Beccy Kennedy introduces I-MYU’s exhibition for Asian Art in London week
Venue: Alon Zakaim Fine Art
30 Cork street, Mayfair, London, W1S 3NG
Time: 29th October to 7 November 2009
Late night opening: 2nd of November 6-9pm
The Future of Originality
The movement which came to be known as postmodernism drew our attention to the spaces where originality used to be. It took our sense of disappointment with the loss of tradition in everyday life and embodied it into something new-fangled, however mangled and mingled this became. Although a movement whose dialectical origins reside in Modernism, a Western phenomenon, the issues which postmodernism interrogated can be experienced worldwide. The small wooden houses seen amongst the mountains in Korean Literati style paintings would now be surburban settlements; the reapers in Van Gogh’s French hay fields have been replaced by tractors. The application of ink with Confucian vigour can now be replicated through tapping plastic buttons, generating contours for animation. The layered and rigorous strokes of oil on canvas may just as readily be acrylic splattered against a gallery wall – fleeting gestures caught as concepts, the attentiveness in the reasoning or the record, not in the intensity of industriousness. These changes in the production of industry, art and knowledge have become subject to transnational ventures, mediated global experiences; in South Korea the expediency of these processes is palpable. Artists Lee Leenam and Lee Gilwoo explore these changes in the perceptions of art when they challenge and juxtapose style, medium and iconographic expectations, without compromising their artistic assiduousness. They appear to ask the question: what has postmodernism done for us?

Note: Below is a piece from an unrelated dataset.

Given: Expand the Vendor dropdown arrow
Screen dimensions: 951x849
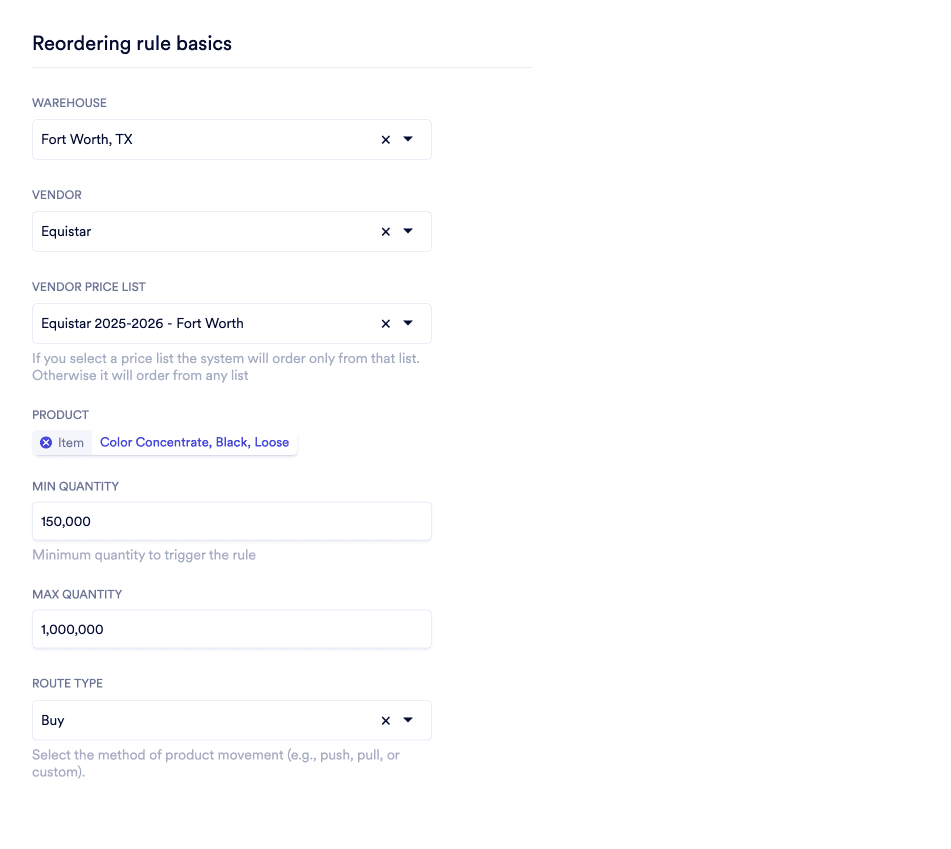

Lee Leenam brings to our attention the aesthetic beauty of historically celebrated paintings of ‘traditional’ landscapes and portraits by breathing fresh life into them with the use of digital animation; adding movement and narrative to the existing motifs. In doing this he implies more generally that post modernist perspective, combined with processes of globalisation, has encouraged flexibility of spirit when it comes to viewing, utilising and creating works of art. The critical concepts of deconstructionism have brought the viewer’s awareness to the historicism of culture, encouraging artists to challenge or engage with ‘masterpieces’ and works of iconic cultural significance. Lee’s animated screens allow Van Gogh’s self portrait to smoke from a pipe, or Chong Son’s 18thC Korean true-view landscape, ‘After Rain at Mount Inwangsan,’ to be illuminated by the florescent window light of the house on the hill – no longer a lone dwelling, as the skyscrapers of Seoul glisten in the distance. Some would say that the depicted intervention of prefabricated concrete to the revered mountain-scape is discourteous, others would say ingenious, topical or realistic. And ‘postmodernism’ does this; it catalyses these questions. And Lee does this with postmodernism.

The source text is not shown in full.